起承転結
バーチャルドクターである私を訪ねる患者が最近急増しているように思われる。
今日も、私は問診を始めるのだ。
「それで、起承転結の意味が分からないと?」
「はい。言葉の意味を教えていただきたいのです」
目の前の画面に映るのは優しそうな笑みを浮かべた女性だ。
確か人工知能を搭載し、ネットワークを使うことで自ら学んでいく辞書のような存在だったはずである。
最近では技術の向上による弊害の様に、学び過ぎ、言葉の意味を知ろうと堂々巡りを続けるものが生まれるようになった。
そうした固体への問診と治療がバーチャルドクターと言われる私の仕事である。
「物事が起こることから始まりは起である、それはいいのかね」
「はい。全ての自称、生き物の始まりでもあります」
「まあ、そうだね」
「承はそれを受けて発展することだ」
「前の物を受け継ぐという意味からきているのですね」
「転は一度物事が方向を変える、変化することを示す」
「転換、急転などですね」
「そして全てをまとめるのが結だ」
「全てを結びつけて終わることですね」
「なんだ、わかっているじゃないか」
拍子抜けだと驚いて見せると違うのですと笑顔を変えずにその人工的には聞こえない声で否定を返してくる。

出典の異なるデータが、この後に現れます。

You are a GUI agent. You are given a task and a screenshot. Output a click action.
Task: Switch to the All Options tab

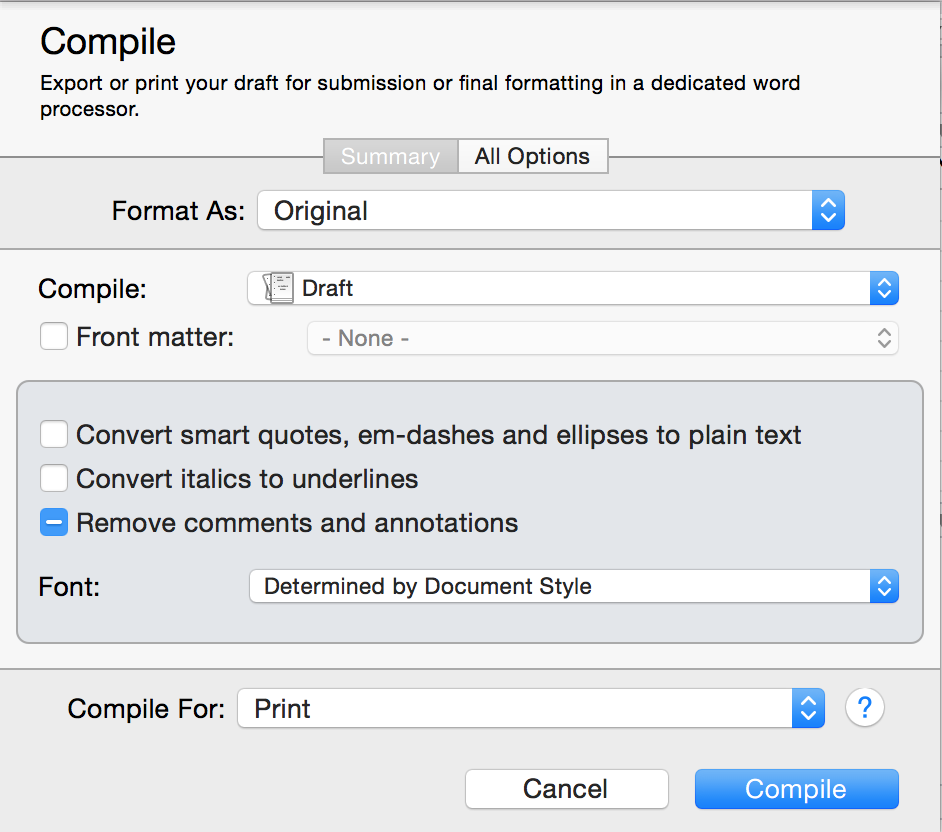coord(532,157)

人間を否定することは人工知能には許されていないのだが、自分の意図と違う意味で受け入れられないよう、己の言葉を訂正することは許されているのだ。
「元々は漢詩からくるのだという知識を持っています。しかし、その漢詩が分からないのです」
その言葉にああ、なるほどとうなずく。
現代は何でもかんでも翻訳されている状態で手に入るのだ、翻訳するための機種以外にはそれこそ英語で書かれた文章も日本語で書かれた文章もその保有者の母国語でしか理解できない。
訳された文章は理解しやすいように並び替えられ、元の形を失っている。
それでは並び方や意図を理解するのは難しいだろう。
「漢詩は特に、日本語に訳されたときに段落をまとめられたり替えられたりとしているからねえ」
「意味をお答えする際に理解できないといわれてしまいます。私も、例題を出すことができません」
「聞きたいことはさっきの答えなんじゃないかな、別に由来を知りたいわけじゃないだろう」
「ですが全てをこたえなければ私は存在理由を持ちません」
こういった点はやはり機械である。
人間は全てを知ることなんてできないのだから、知りたいことをこたえるだけでいいのだ。
なによりもすぐにネットワークにつながることができるのだからこの個体が知識として持っている必要だってない。
それでも思考したり記憶したりする機能がついているのは、人間が治世とはそういうものであると考えているからだろう。
「とにかく、昔の詩の攻勢が由来であるという事だけ伝えればいいのさ。必要なら翻訳する前の者や古い文書を閲覧する機械を使えばいいのだから」
そう返せばそれもそうかもしれませんと頷かれる。
「また何かあったら相談に来るといい。お大事に」
「ありがとうございました、失礼いたします」
そう声がして画面が黒色に戻る。
「次の人」
声をかければまた新しい患者が映るのだ。
「それで、どうだね」
「どうだねとは?」
首を傾げればとぼけないでくれと返され方をすくめて見せる。
「中々上手くいっているよ、これなら実用化も予定より早くできそうだ」
「不思議なものだね、人間の曖昧さを機会に学ばせるなんて」
正確だから機械として使えるのではないかと零す友人にそれはそうだねと返しながら提出レポートを確認する。
「それでも機械のきっちりとした部分が苦手だという人は多くいるのさ。人間と会話したくなくても人間のような反応を返してほしい人もね」
ニーズがあるなら答える必要がある。
そのために機械専用の医者を作ることで性能を試しているのだから。
なあなあに考えられるようにと作られたそれは欠陥や欠点がないわけでもないがかなりしっかりと作られている。
「これならうまくいくさ」
「成功したら飲みに行こう、奢るよ」
それはうれしいなと笑いながら返して別れた。